Des pillages répétés sont perpétrés par l’occupant. Du matériel sanitaire et des lits sont réquisitionnés.
La crise, les restrictions ne vont cesser de s’intensifier dans l’ensemble du pays bien-sûr et avec une puissance accrue à l’intérieur de l’hôpital.
Le 15 juillet, l’administration constate déjà l’épuisement des stocks de vivres, de charbon et d’essence.
A partir du 1er novembre, les pavillons les plus récents, les mieux agencés sont évacués pour y transférer diverses populations: des malades de l’hôpital général d’abord, puis des vieillards venus des hospices de Saint-Valery sur Somme et de Rue, des troupes d’Occupation en 1942, 964 malades de l’hôpital psychiatrique de Sotteville-lès-Rouen accompagnés de leurs soignants en 1943, de nouveaux aliénés venus de La Roche sur Yon en 1944.
Cet entassement n’est possible que par la très forte mortalité constatée avec impuissance par la Direction et les médecins.
Marcel Godeau, directeur de l'établissement note dans son rapport de 1946 que « les restrictions alimentaires très sévères provoquant une crise alimentaire grave se traduisent par des décès de plus en plus nombreux parmi les hospitalisés (...). L’encombrement est généralisé dans l’ensemble des services ».
Sagement accumulées durant la drôle de guerre, les réserves sont pillées par un système de réquisition, d’abord sauvage par l’armée nazie les premiers jours de l’Occupation, puis plus organisé par l’administration française, les jours suivants, pour venir au secours de la population locale et des réfugiés, errant dans une évacuation, cruelle et tellement symbolique de l’état de notre pays à cette époque.
Le gouvernement de Vichy met en place, on le sait, le rationnement de toute la population. Rationnement des denrées alimentaires de base, mais aussi des biens de première nécessité. D’un point de vue théorique, le rationnement est un système censé défendre les plus fragiles, les plus pauvres ; ceux qui, sans un minimum d’organisation publique, ne pourraient pas avoir accès à des marchandises que la rareté rendrait trop coûteuse.
Le rationnement doit donc assurer un minimum vital pour chacun.
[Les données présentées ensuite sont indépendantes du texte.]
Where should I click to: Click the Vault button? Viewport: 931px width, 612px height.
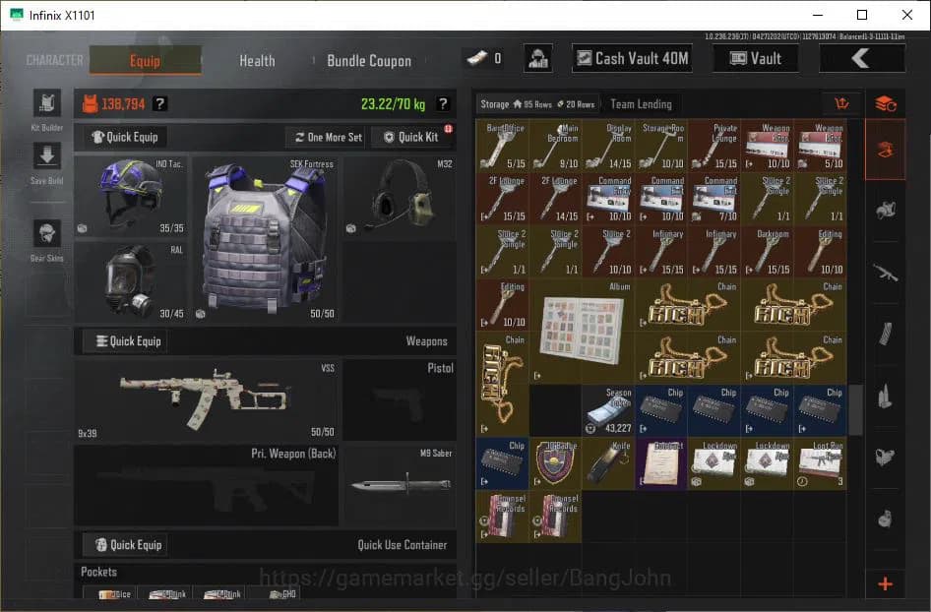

Toutefois, en pratique, ce minimum est tellement faible, qu’il ne suffit pas à vivre correctement et chacun doit se débrouiller par tous les moyens. Les internés des hôpitaux psychiatriques ont droit à une part plus faible que les malades des hôpitaux généraux, déjà très insuffisante elle aussi.
A Clermont par exemple, dans les années 30, le taux de mortalité est resté stable, entre 5 et 6 %. Dès 1940 il double, et atteint en 1941 26,58 % : ce qui signifie qu’un quart des hospitalisés meurent dans l’année. Les années suivantes le taux, en décrue, reste cependant toujours très élevé: 19,87 % en 1942, 15,03 % en 1943 et 19,35 % en 1944.
Séraphine Louis, admise en 1932 dans l'annexe de Villers-sous-Erquery et décédée en décembre 1942, fait partie de ces victimes. Elle enterrée dans le « carré des indigents » à Clermont.
D'autres établissements sont touchés en France: à Lyon (Centre hospitalier Le Vinatier, où 2000 personnes ont été abandonnées à la mort) ; Dijon (Hôpital La Chartreuse, où est décédée la mère de Rita Thalman, historienne, qui a dénoncé ce drame) ; Avignon (Hôpital Montdevergues-les-Roses, aujourd’hui Centre hospitalier Montfavet, où est morte Camille Claudel en 1943).
Un chiffre devra rester en mémoire, il s’agit d'une estimation du nombre de décès enregistrés dans l’établissement, de 1940 à 1944: 3063 morts, inhumés dans le cimetière de Clermont.